2007-08-08 06:58:51 | 読書

●〔60〕中島隆信『お寺の経済学』東洋経済新報社 2005
(2007.08.04読了)〈2007148〉

○内容紹介
全国に四万店以上あるコンビニを軽く超え、七万五〇〇〇存在するというお寺。本書では、一〇万人以上の僧侶、六〇〇〇万人の信者が存在するというその巨大マーケットを経済学的に鋭く分析します。生まれてから死ぬまで、お寺にまったく関係のない人はめずらしい割に、お寺のことをよく知らない日本人が多いのではないでしょうか。本書を読めば、檀家制度、葬式、戒名、お墓から宗教法人への課税問題まで、お寺の仕組みがよくわかります。葬式仏教と揶揄されるお寺の未来など、現役の僧侶も知っておきたい話題が満載です。

 お寺を財・サービスの提供、効用といった経済学の観点から分析したユニークな本でした。面白く読むことができました。

○檀家制度
 日本のお寺にあって中国やタイのお寺にないものは何か。それはお墓である。なぜ日本の寺院にお墓があるのだろうか。その理由は、日本のお寺には「檀家」という他の仏教国に例を見ない特殊な存在があるからだ。
 檀家とは、葬祭や墓地を媒介として寺院が長期的な取引契約を結んだ仏教信者のことをいう。
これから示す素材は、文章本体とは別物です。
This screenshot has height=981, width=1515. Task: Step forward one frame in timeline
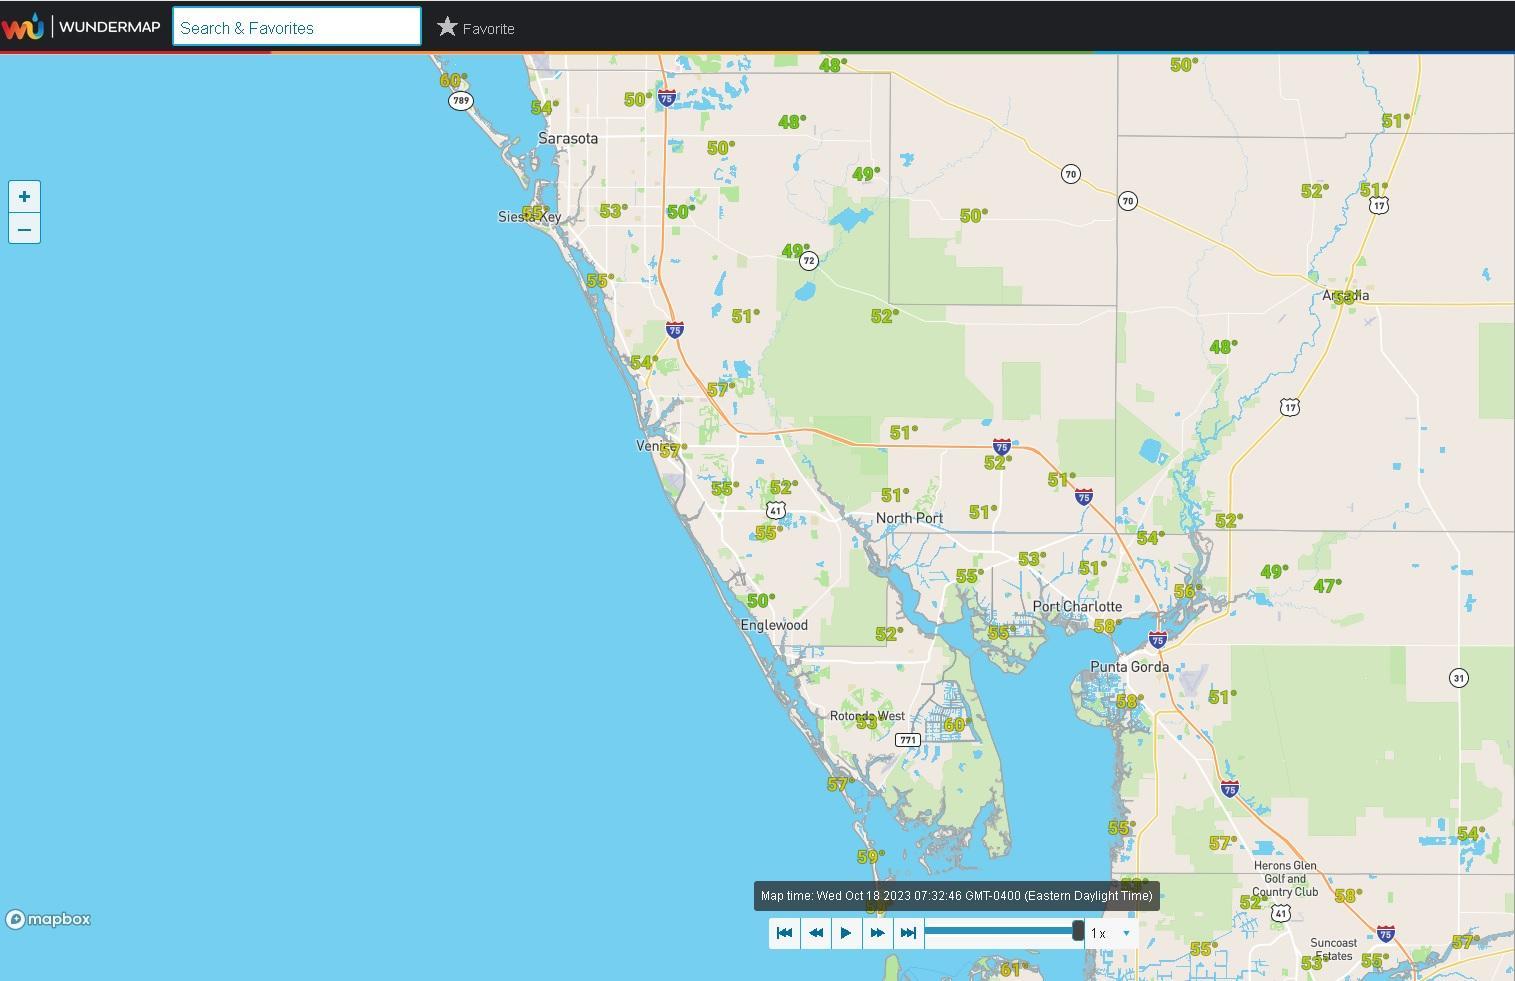(x=877, y=933)
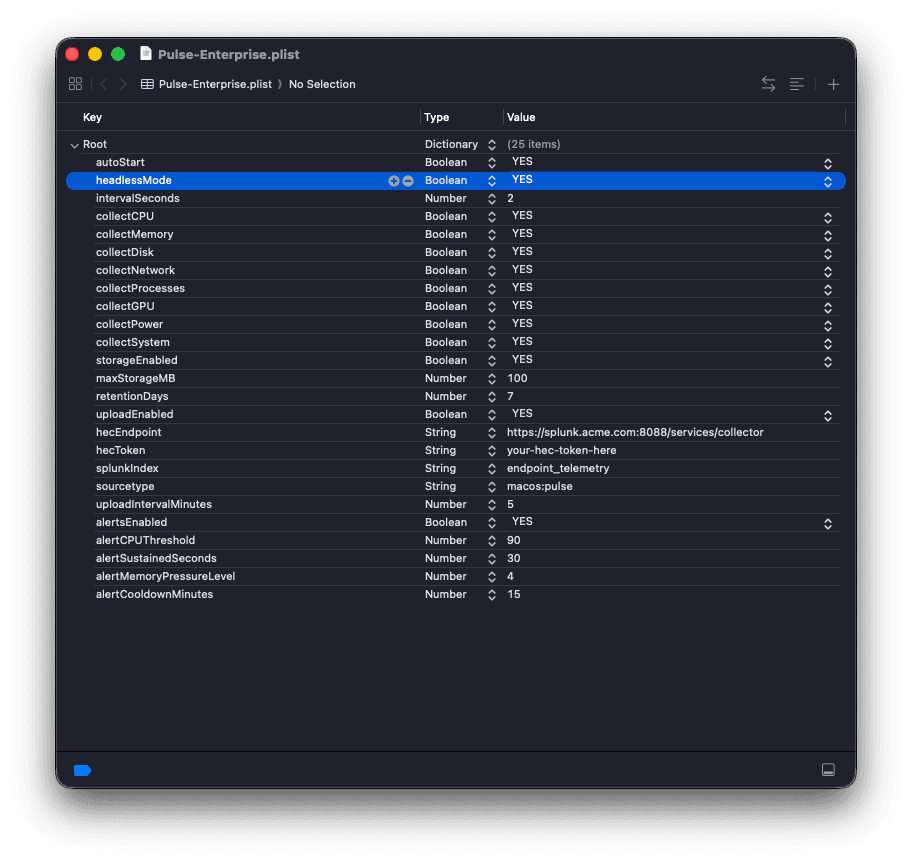Delete headlessMode using its minus circle icon
The width and height of the screenshot is (912, 862).
(409, 181)
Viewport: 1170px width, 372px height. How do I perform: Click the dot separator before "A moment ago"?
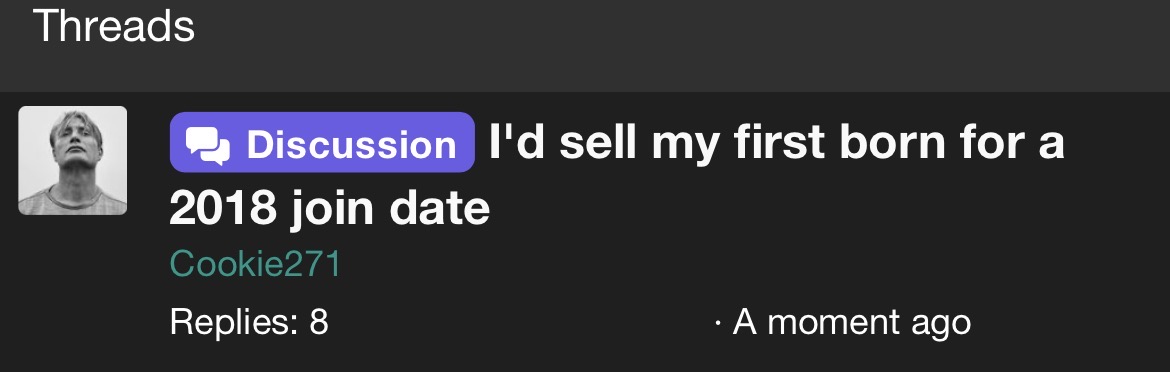718,324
(「第2章 すべては檀家制度からはじまった」p.33)

 昔、渡辺照宏『仏教』(岩波新書)1956を読んで、現代の日本の仏教と原始仏教があまりにも乖離しているのに驚いた記憶があります。その原因の一端は江戸時代に始まった檀家制度にあるとのことです。また、ひろさちやの「江戸時代に仏教は死んだ」という言葉も引用されています(p.22)。

○沖縄のお寺
 沖縄はお寺に関して他の都道府県と著しく異なる特徴を数多く持っている。
 まず、お寺の数がきわめて少ない。二〇〇〇年現在、沖縄県に宗教法人として登録されている仏教系寺院はたったの五三ヵ寺しかない。世帯数との比率でいうと、八四〇〇世帯あたり一ヵ寺となる。全国平均で六〇〇世帯あたり一ヵ寺だから、そのわずか一四分の一という少なさである。(「第8章 沖縄のお寺に学ぶ」p.181)

 へえーっということの連続で、興味深く読むことができました。